### TEXT PASSAGE:
WASHINGTON IS WATCHING

  • The recent Israel-Hamas hostilities inflamed a growing partisan rift in Washington, with many Democrats voicing increasing criticism of Israeli policies and actions. “A new Israeli government has the opportunity to reset the relationship, particularly with Congress,” Carmiel says, noting Netanyahu’s particular closeness with Republicans. “And if Lapid is foreign minister, his moderate views will be greeted warmly across the Beltway.
  • Much will depend, Carmiel says, on how Israel deals with the Palestinians. But what about the other major flashpoint in Israel-US relations: negotiations to revive the nuclear deal with Iran? Carmiel expects the potential new government to roughly maintain Netanyahu’s course. “They will continue to push for greater international oversight of Iran's nuclear programs, and urge the US and international community to address Tehran’s ballistic-missile program and support for terror groups,” she says. “At the same time, they will continue to respond aggressively to what Israel views as Iranian provocations—be it on the ground in Syria or in the cyber world.”  

RAYS OF LIGHT OR STORMY SKIES?

  • Carmiel says Israel may now experience something similar to what the United States witnessed when President Joe Biden took over from Donald Trump. “If Israelis are lucky, after years of hysteria, they will be rewarded with the same technocratic tranquility that has returned to Washington,” she tells us. “If they are less lucky, the calm will be short-lived.”
  • Who could break the calm? Netanyahu, who rather than decamping to Israel’s equivalent of Mar-a-Lago will likely be leading the opposition in the Knesset. “Forcing debate on questions such as the fate of the settlement enterprise, the role of Israel's judiciary, and the place of religion in public life, the government's opponents will test its endurance relentlessly, hoping to provoke its implosion,” Shalom says.
  • What we do know, Shalom adds, is that we’re now in uncharted waters: “This is a paradoxical moment for Israelis, full of both hope and apprehension, as the country stands poised to embark on an experiment with a new kind of politics.”

### DATA SECTION:

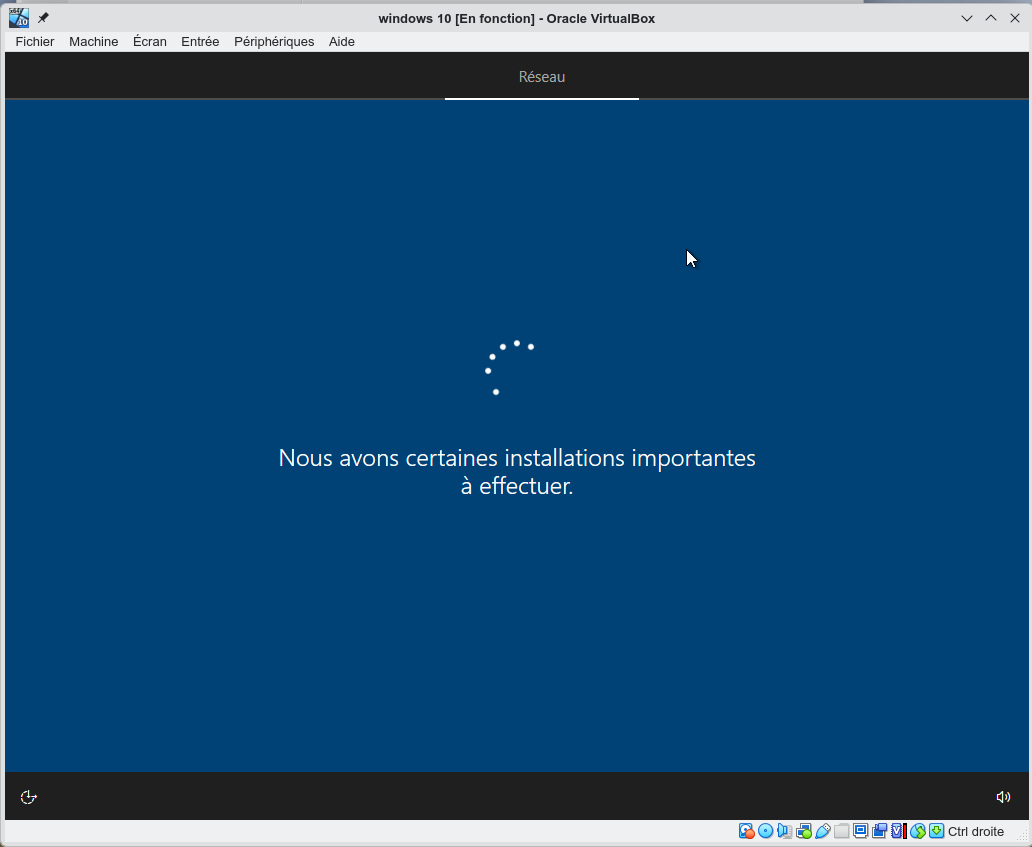Click the optical disc drive status icon
This screenshot has width=1032, height=847.
tap(766, 831)
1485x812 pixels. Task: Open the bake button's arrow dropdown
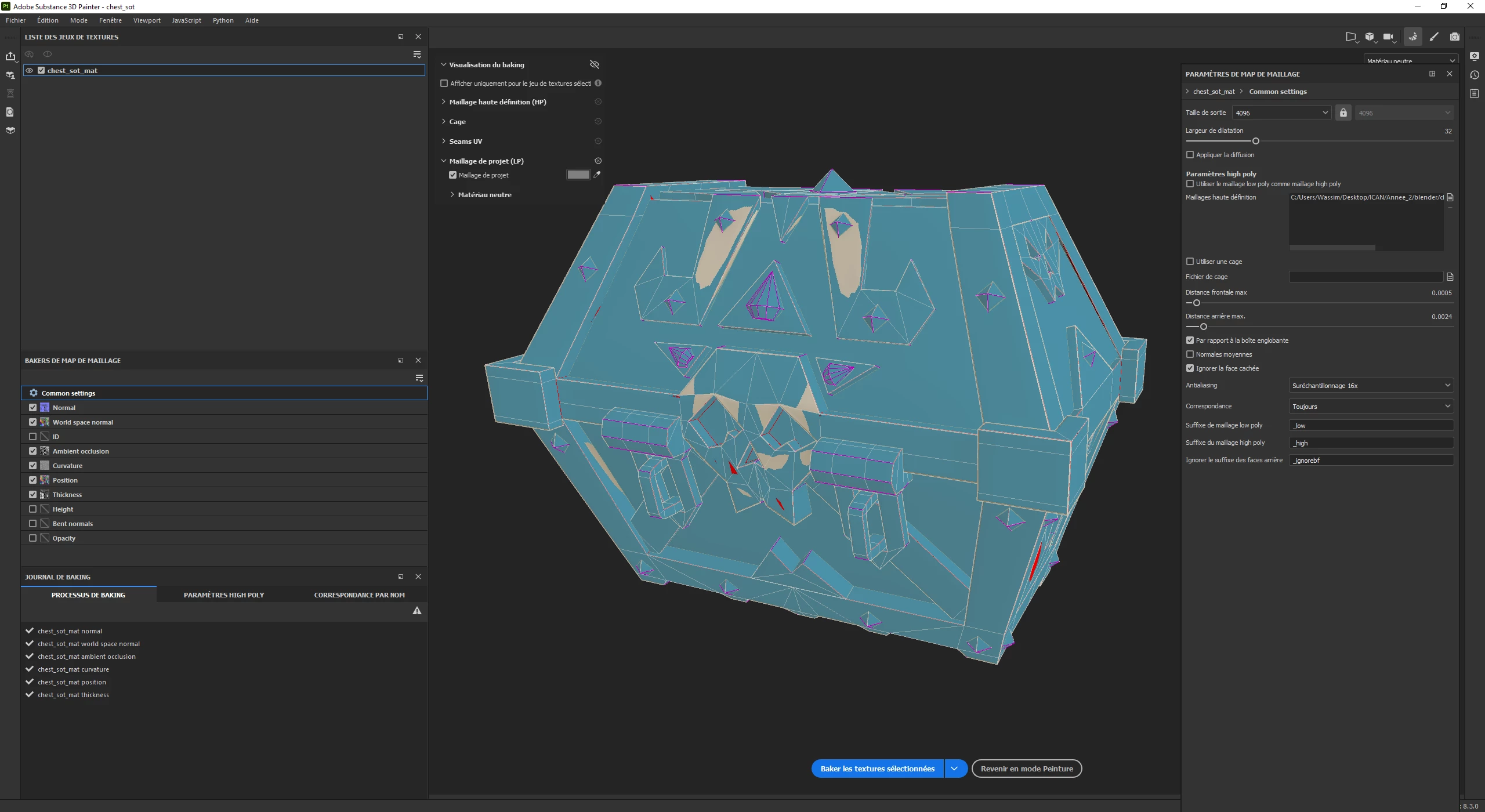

### EXERCISE GOAL:
Return the passage of the text on Israel's potential new government from "WASHINGTON IS WATCHING" to "across the Beltway.", copying it word for word. Base your work only on the text about Israel's potential new government.

### EXERCISE OUTPUT:
WASHINGTON IS WATCHING

  • The recent Israel-Hamas hostilities inflamed a growing partisan rift in Washington, with many Democrats voicing increasing criticism of Israeli policies and actions. “A new Israeli government has the opportunity to reset the relationship, particularly with Congress,” Carmiel says, noting Netanyahu’s particular closeness with Republicans. “And if Lapid is foreign minister, his moderate views will be greeted warmly across the Beltway.